▶ Source passage:
>> BEGIN
The Bluff of the Century: Sputnik and the Cold War.
“Half a century ago, when the Soviets beat us into space with the launch of a satellite called Sputnik¸ we had no idea how we’d beat them to the moon. The science wasn’t there yet. NASA didn’t even exist. But after investing in better research and education, we didn’t just surpass the Soviets; we unleashed a wave of innovation that created new industries and millions of new jobs … This is our generation’s Sputnik moment”
The quotation above, taken from US President Barack Obama’s recent State of the Union address on 26 January 2011, relates to his plea for the necessity of continued US investment in research and technologyin the contemporary world. His words also serve as a powerful testament to the enduring legacy left by the successful Soviet launch of the satellite Sputnik on 4 October 1957. The launch of Sputnik ignited the Cold War Space Race in earnest; as George Reedy, an aide to US President Lyndon Johnson famously declared: ‘the Russians have left the earth and the race for control of the universe has started’.
In this article, guest author Harry Hopkinson argues that Sputnik actually functioned as something of a ‘military boomerang’ for the USSR – temporarily boosting Soviet prestige but at the expense of galvanising America’s own technological and military development in the longer term and ultimately pushing the Soviets into making technological and military commitments that they would struggle to maintain – while also considering some of the ways in which Sputnik’s influence permeated the Cold War beyond the military and technological spheres after its launch in 1957.
The Bluff of the Century: Sputnik and the Cold War.
By Harry Hopkinson.
Sputnik, the world’s first artificial satellite, was successfully launched on the 4th of October 1957. Serving as a demonstration of Soviet technological advancement, its launch was met with a response of shock, awe and fear which reverberated across both sides of the Iron Curtain. Sputnik spent a total of 3 months orbiting the Earth, emitting a simple signal that was picked up by amateur radio operators around the world. The satellite weighed 184 pounds, and the R-7 rocket that launched Sputnik into orbit was capable of generating 1,120,000 pounds of thrust.
Soviet technology thus appeared to be firmly in the ascendency, with the implication that the Soviet Union was now also capable of launching a long-range nuclear strike. In the political climate of the Cold War, Sputnik proved to be a huge propaganda coup for the Soviet Union. Soviet prestige was bolstered while the United States faced political and national embarrassment due to perceptions of their lack of comparable technology. However, the initial embarrassment that the United States experienced as a result of Sputnik’s success had a galvanising effect on American attitudes towards competition with the USSR, the exploitation of Space and the development of nuclear weapons. As a result, while Sputnik is traditionally perceived as being an off-shoot or catalyst for the Cold War arms race, as well as kick-starting the Space Race, the satellite also left a much wider legacy. The Sputnik launch and the response of the United States set the tone for the remaining years of the Cold War, and many aspects of Sputnik’s wider legacy continue to reverberate to this day.
>> END
▶ Dataset extract:
>> BEGIN
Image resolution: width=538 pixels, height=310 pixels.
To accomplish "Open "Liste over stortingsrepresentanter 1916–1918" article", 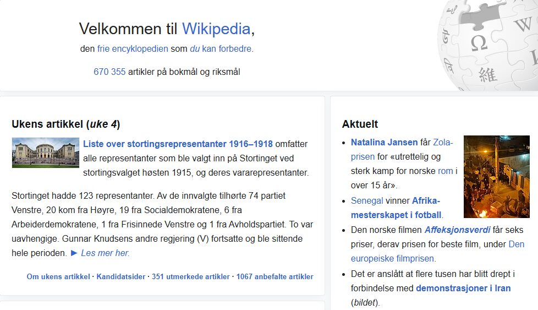I will [178, 144].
>> END
▶ Set tasks:
[1] According to the Sputnik article, how much did the satellite weigh?
[2] Carry on the Sputnik article from its final sentence, in the same style.

▶ Exercise responses:
[1] 184 pounds.

[2]
VIDEO: ‘Sputnik beeps overhead: Americans in awe’
Sputnik: The Soviet Bluff
Following the Second World War, the creation of advanced technological weaponry in the form of an Inter-Continental Ballistic Missile (ICBM) that was powerful enough to launch a nuclear warhead thousands of miles was a key aim shared by both the USA and the USSR. Sputnik’s launch seemingly demonstrated to the world that the Soviet Union had attained this goal, and was capable of threatening the USAwith nuclear ICBMs. This short animated video, shown on an American News programme, provided a simple demonstration of the science behind the Sputnik launch:
The reality of the situation however, was that the powerful R-7 rocket that lofted Sputnik into orbit possessed many problems that made it unsuitable as an ICBM. The key problem was that the heat shield that would protect the warhead from the heat of atmospheric re-entry had not been sufficiently developed. This meant that the R-7 could not function as a nuclear weapon. Khrushchev himself later acknowledged that the R-7 was a ‘symbolic threat’ and that it was ‘reliable neither as an offensive or defensive weapon’ (Quoted by Matthew Brzezinski, Red Moon: Sputnik and the Rivalries that United the Space Age, Bloomsbury: 2007). Though the rocket would continue to prove an excellent motor for Space exploration (and would also be used to propel Yuri Gagarin into orbit during the first manned space flight in April 1961), as a weapon it was clearly not capable of threatening the United States when Sputnik was launched in 1957, while in contrast, the United States had assembled a large bomber fleet that was capable of striking at the Soviet Union from bases within Europe and America.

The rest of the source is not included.